Justice William E. Hunt, Sr. dissents from the majority opinion.

¶27 The majority opinion allows an insurer to wait and watch while an injured worker attempts on his own to rehabilitate himself and then pounce out at the last minute, just in time to avoid payment. Under the majority's decision, an insurer bears no risk but has everything to gain if the rehabilitation provider ignores its statutory obligations.

¶28 The Workers' Compensation Act provides no remedy for an injured worker who clearly is entitled to rehabilitation benefits, but the insurer refuses to allow a rehabilitation plan to be prepared. Whenever an insurer, or the rehabilitation provider it hires and pays for, fails to provide a rehabilitation plan for an injured worker, that injured worker must necessarily have the option of submitting his own rehabilitation plan. To hold otherwise would allow an insurer to effectively deny benefits to a deserving injured worker by simply not filing a rehabilitation plan.

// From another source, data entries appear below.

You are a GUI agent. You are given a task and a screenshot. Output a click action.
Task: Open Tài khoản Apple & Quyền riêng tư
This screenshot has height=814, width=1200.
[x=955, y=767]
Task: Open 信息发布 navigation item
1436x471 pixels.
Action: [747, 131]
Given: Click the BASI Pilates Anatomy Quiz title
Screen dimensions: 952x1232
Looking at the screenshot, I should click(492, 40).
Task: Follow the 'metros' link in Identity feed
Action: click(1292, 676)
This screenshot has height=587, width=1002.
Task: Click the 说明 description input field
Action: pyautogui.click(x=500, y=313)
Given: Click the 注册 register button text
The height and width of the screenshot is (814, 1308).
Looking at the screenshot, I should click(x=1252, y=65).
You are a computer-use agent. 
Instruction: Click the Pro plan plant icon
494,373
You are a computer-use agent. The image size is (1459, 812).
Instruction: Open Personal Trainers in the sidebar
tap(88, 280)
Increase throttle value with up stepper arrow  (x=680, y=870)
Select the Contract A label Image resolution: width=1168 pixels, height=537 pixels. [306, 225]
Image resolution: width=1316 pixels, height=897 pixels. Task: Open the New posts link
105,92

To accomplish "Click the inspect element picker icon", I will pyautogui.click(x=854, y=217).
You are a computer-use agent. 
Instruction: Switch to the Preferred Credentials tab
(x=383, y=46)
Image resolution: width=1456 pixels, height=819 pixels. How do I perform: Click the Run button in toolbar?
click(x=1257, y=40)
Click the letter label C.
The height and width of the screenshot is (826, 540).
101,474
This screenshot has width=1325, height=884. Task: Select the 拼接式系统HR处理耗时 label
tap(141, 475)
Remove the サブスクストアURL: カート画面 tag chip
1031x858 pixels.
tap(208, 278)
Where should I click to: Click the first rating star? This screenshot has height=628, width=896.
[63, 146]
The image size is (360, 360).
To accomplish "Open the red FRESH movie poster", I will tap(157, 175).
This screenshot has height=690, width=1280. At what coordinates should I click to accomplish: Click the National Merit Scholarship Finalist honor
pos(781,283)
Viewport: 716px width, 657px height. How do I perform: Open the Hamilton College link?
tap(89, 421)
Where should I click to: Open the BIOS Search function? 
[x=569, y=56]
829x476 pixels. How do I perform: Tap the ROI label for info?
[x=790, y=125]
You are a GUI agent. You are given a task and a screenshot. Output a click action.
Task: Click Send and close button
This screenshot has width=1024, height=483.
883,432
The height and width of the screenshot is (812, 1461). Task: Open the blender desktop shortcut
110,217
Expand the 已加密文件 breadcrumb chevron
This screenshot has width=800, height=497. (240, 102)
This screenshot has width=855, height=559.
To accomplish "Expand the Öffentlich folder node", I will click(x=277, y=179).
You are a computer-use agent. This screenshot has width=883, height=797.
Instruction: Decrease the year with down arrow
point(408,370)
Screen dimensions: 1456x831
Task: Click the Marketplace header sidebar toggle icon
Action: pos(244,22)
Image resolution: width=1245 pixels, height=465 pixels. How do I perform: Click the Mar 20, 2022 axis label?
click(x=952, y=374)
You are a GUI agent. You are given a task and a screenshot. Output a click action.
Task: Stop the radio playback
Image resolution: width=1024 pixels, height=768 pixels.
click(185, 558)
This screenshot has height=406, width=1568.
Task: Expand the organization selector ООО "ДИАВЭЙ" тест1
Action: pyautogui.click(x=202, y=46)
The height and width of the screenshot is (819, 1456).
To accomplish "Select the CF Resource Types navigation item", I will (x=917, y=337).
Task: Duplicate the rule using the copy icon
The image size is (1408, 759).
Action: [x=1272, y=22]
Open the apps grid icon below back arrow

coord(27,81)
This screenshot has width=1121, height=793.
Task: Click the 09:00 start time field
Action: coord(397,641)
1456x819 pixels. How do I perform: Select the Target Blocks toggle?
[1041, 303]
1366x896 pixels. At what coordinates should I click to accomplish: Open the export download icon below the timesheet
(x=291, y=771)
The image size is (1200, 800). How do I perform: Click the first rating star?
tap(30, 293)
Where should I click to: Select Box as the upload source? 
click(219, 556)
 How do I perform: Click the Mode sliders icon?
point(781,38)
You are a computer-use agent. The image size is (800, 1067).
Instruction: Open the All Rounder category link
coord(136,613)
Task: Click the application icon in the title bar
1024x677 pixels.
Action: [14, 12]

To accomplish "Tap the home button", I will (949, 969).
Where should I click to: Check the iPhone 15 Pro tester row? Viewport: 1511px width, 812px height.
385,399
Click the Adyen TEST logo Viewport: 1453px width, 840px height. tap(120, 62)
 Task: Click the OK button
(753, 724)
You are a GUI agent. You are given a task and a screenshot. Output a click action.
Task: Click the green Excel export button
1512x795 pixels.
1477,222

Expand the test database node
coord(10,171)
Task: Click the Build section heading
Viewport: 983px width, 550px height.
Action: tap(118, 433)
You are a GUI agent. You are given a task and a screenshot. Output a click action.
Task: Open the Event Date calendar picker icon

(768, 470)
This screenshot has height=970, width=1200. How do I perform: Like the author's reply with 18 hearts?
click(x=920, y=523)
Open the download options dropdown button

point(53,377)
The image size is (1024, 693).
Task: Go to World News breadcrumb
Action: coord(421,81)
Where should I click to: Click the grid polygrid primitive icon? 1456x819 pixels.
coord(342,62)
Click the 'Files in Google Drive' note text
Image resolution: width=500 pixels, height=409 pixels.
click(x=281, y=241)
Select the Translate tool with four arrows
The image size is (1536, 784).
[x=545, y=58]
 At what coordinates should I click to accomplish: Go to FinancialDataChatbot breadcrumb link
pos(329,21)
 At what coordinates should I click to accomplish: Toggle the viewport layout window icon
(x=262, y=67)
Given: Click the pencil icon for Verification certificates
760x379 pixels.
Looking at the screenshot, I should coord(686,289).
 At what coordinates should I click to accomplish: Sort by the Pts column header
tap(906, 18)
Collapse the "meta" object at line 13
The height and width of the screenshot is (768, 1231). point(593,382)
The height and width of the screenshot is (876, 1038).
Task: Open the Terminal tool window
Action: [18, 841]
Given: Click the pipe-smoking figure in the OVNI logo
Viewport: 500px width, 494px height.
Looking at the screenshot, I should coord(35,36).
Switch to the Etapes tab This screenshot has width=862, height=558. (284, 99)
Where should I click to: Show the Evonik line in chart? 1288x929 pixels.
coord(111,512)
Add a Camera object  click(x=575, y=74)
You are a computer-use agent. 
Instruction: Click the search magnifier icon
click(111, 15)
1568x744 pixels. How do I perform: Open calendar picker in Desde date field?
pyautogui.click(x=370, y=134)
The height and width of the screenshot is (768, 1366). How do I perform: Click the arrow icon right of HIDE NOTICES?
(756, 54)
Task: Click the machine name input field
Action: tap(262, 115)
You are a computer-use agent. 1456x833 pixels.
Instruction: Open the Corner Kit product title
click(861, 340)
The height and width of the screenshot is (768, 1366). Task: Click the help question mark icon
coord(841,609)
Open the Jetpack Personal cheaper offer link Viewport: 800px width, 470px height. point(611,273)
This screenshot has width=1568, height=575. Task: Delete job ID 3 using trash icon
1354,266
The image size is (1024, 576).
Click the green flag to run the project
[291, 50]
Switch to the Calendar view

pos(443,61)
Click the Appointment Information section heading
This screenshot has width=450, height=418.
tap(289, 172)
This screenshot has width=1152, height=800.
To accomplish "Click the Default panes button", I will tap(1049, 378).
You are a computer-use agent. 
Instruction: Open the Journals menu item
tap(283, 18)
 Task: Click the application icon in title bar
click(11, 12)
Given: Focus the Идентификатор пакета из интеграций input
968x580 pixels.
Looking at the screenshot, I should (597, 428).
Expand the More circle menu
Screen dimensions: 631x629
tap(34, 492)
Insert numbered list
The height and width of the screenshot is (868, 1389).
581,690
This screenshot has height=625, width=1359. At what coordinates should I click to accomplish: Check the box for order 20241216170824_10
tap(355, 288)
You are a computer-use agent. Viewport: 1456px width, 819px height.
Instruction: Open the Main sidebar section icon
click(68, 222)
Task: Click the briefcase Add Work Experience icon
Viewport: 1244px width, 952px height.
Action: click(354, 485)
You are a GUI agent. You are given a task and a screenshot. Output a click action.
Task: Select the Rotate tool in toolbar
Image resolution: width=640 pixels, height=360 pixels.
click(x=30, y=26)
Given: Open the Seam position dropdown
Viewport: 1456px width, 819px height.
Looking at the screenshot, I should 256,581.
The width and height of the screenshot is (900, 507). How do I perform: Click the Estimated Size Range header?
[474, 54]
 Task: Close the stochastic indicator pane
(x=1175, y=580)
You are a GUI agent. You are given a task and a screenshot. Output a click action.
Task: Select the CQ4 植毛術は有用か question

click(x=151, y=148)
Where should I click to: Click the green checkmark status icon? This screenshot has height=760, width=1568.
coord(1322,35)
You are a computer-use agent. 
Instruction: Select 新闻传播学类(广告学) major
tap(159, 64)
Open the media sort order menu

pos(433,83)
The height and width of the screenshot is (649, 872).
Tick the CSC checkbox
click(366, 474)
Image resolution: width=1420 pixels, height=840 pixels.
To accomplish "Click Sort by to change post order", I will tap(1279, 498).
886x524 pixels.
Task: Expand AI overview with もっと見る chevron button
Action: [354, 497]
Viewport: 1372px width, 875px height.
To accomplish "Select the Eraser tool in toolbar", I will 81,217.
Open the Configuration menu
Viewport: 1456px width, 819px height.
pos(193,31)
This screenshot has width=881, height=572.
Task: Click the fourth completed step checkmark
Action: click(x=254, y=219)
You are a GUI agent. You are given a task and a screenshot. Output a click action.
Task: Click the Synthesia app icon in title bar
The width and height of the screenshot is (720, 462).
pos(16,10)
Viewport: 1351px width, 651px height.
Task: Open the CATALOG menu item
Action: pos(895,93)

¶29 The majority's premise that Eastman's uncooperativeness justifies the rehabilitation provider's failure to formulate a rehabilitation plan ignores statutory law. Section 39-71-2001(6), MCA (1991), expressly provides that the rehabilitation provider "shall continue to work with and assist the injured worker until the rehabilitation plan is completed." The statutory obligation to prepare a rehabilitation plan rests squarely with the designated rehabilitation provider. Further, if at any point in this process the insurer feels the injured worker is uncooperative, it may give a 14-day notice to the worker prior to termination of rehabilitative benefits. Section 39-71-1032, MCA (1991). Non-cooperation does not relieve the rehabilitation provider of its duty to provide a rehabilitation plan.

¶30 Here, the rehabilitation provider has never provided Eastman with a rehabilitation plan. Rather, the insurance company is allowed to attack Eastman's proposed plan without providing any alternatives. The majority seems to find something deplorable in Eastman's determination to rehabilitate himself while ignoring the rehabilitation provider's failure to comply with its statutory obligations. This line of reasoning ignores that it is the obligation of the insurer and the rehabilitation provider it hires, not the injured worker, to provide rehabilitative services.

¶31 I would reverse the Workers' Compensation Court's decision.


1. Unless otherwise noted, the 1991 code is cited throughout this Opinion.